一人はメルトイーア、通称メルティ。彼女は十六歳の姿で、身長よりも長いハルバートを両手で軽々と振り回している。
もう一人は切原魁斗。彼は二本の刀『祓魔の爪牙(ふつまのそうが)』で、メルティに必死に対抗している。
すると魁斗が押し負け、後方へと飛ばされてしまう。地面を数回バウンドし彼は呻きのような声を漏らした。普通なら相手を休ませるためにここで止めてもいいのだが、メルティはそんな甘い考えをしてなどいなかった。
「ほら、立て! カイトくん『十二星徒(じゅうにせいと)』を倒すんでしょ!? 奴らならここで止まらない、さらに追い討ちをかけてくる! 死ぬ気でいかなきゃ本当に死ぬよ!?」
魁斗は今自分の守りたいものを思い浮かべる。
たくさん出てくるが、まず出てきたのは仲間だ。
レナ、ハクア、桐生、藤崎、メルティ、フォレスト、沢木、そしてエリザやザンザ、カテリーナ達元『死を司る人形(デスパペット)』のメンバー。魁斗は彼らを思い浮かべ、ポツリと、
「……負けらんねぇよな……」
彼は呟く。
きつい言葉を浴びせるメルティも、相手を思っているからこそ口から出る言葉だった。
魁斗は一本の刀を杖のようにして身体を支えながら立ち上がる。彼女の言葉が励みになったのか、彼の瞳に再び闘志が宿る。

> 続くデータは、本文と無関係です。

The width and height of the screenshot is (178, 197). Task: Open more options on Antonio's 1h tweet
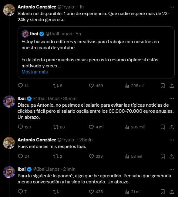pos(172,7)
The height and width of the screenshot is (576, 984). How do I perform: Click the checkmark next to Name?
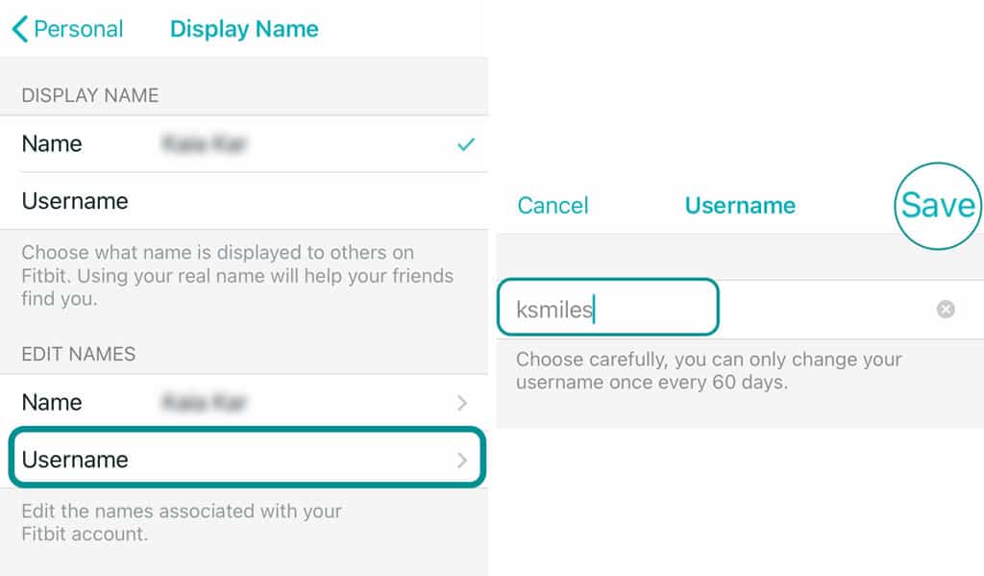pos(466,144)
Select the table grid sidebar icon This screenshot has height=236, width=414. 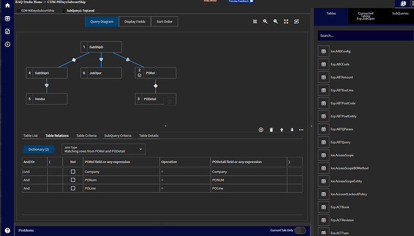coord(7,19)
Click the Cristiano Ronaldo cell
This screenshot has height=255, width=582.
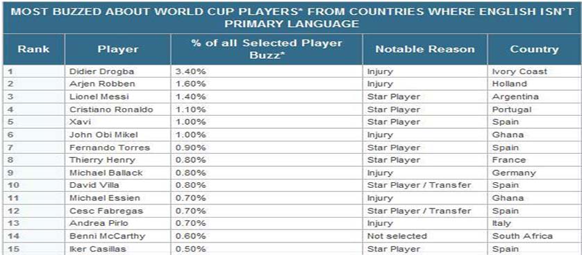point(117,109)
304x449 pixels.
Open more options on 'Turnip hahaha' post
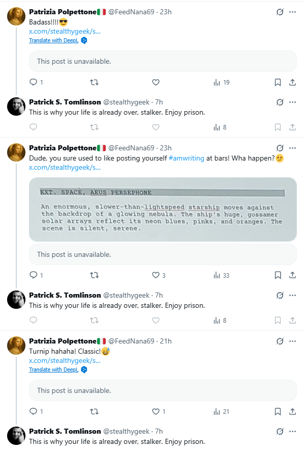point(293,341)
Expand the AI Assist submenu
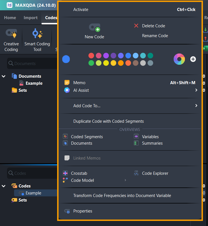The height and width of the screenshot is (226, 208). [x=196, y=90]
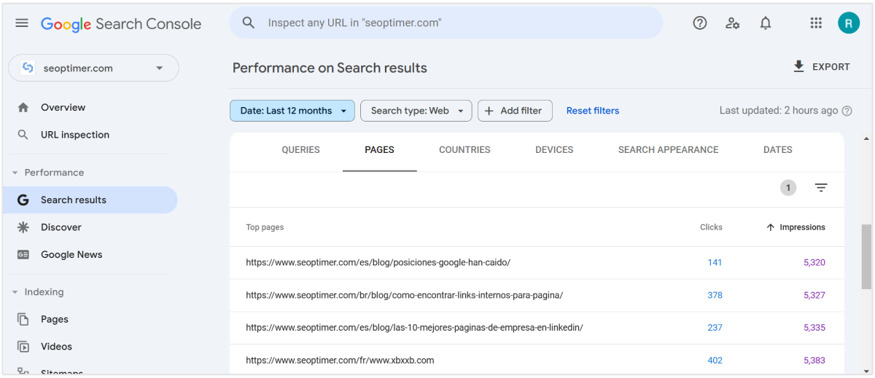This screenshot has height=378, width=875.
Task: Open the Google apps grid
Action: [x=816, y=23]
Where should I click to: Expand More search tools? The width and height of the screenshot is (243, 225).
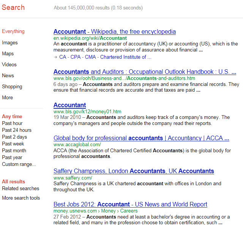click(21, 198)
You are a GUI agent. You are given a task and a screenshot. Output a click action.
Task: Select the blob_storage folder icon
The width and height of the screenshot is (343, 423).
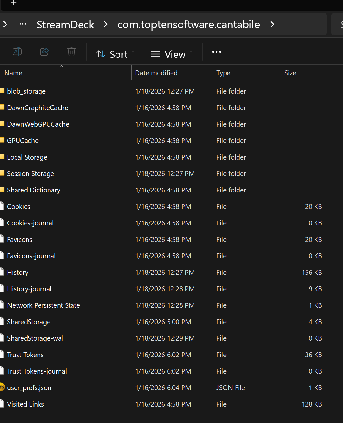click(2, 91)
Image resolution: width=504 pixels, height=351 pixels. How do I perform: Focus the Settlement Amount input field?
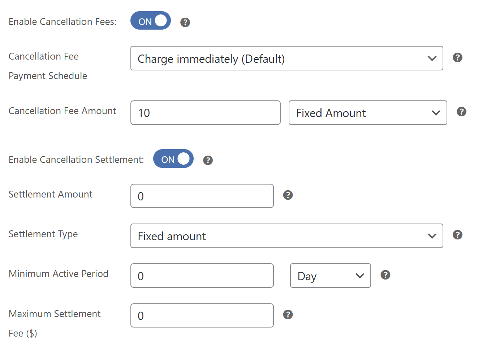[x=202, y=196]
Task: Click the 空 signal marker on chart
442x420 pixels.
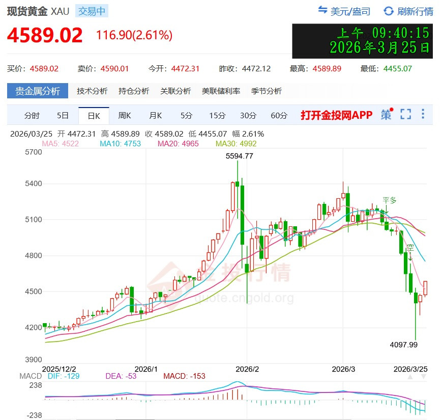Action: [410, 248]
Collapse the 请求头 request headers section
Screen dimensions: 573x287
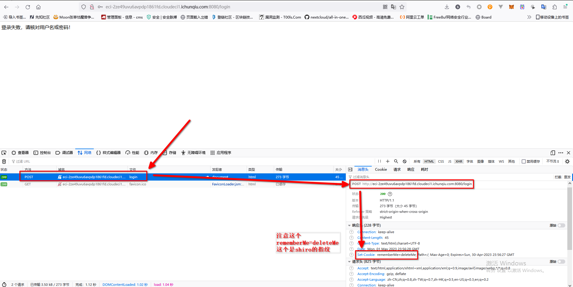(349, 262)
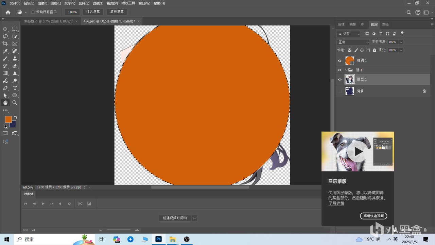Open the 滤镜(T) menu

pyautogui.click(x=98, y=3)
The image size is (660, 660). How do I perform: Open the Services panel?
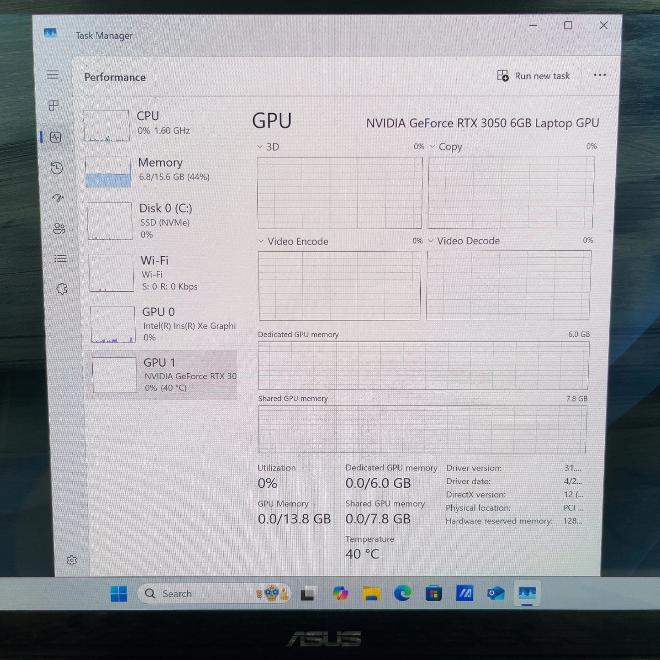(x=61, y=288)
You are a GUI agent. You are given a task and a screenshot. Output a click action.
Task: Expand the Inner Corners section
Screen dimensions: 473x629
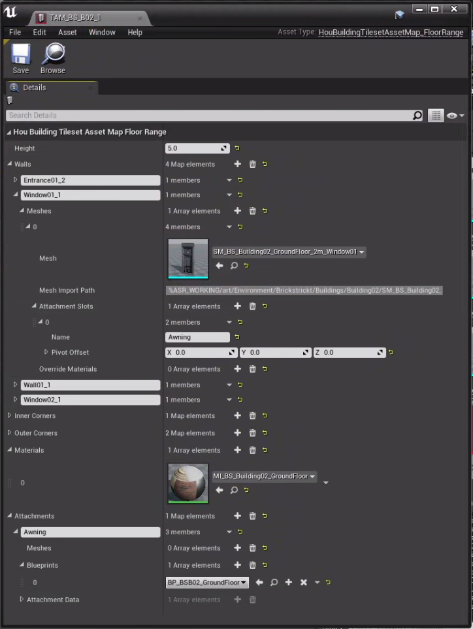[x=9, y=415]
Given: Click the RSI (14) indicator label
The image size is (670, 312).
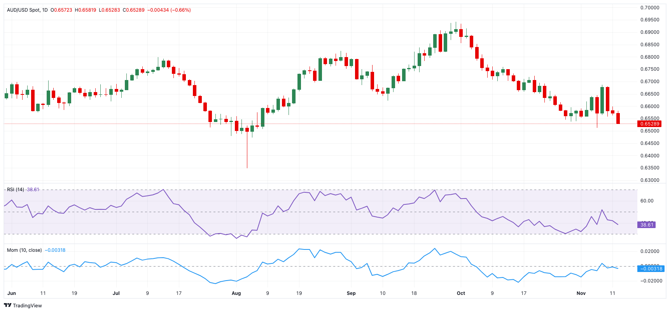Looking at the screenshot, I should coord(16,190).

その表情に満足したのか、メルティは再びゆったりとした動きでハルバートを構える。
しかしそこへ、
「あ、見つけました! 天子さん、メルティさん!」
僅かに聞き覚えのある控えめそうな少女の声が聞こえてきた。
魁斗を『天子』と呼ぶのは天界の人間。天界出身で控えめそうな顔馴染みの人物。一人しかいないのだが、魁斗には名前が思い出せなかった。
振り返ると、そこにいたのは肩までの赤髪にアホ毛が真下に垂れ下がっている、十歳前後に見える少女。
魁斗が名前を思い出そうとしていると、名前を覚えていたメルティが彼女の名前を呼んだ。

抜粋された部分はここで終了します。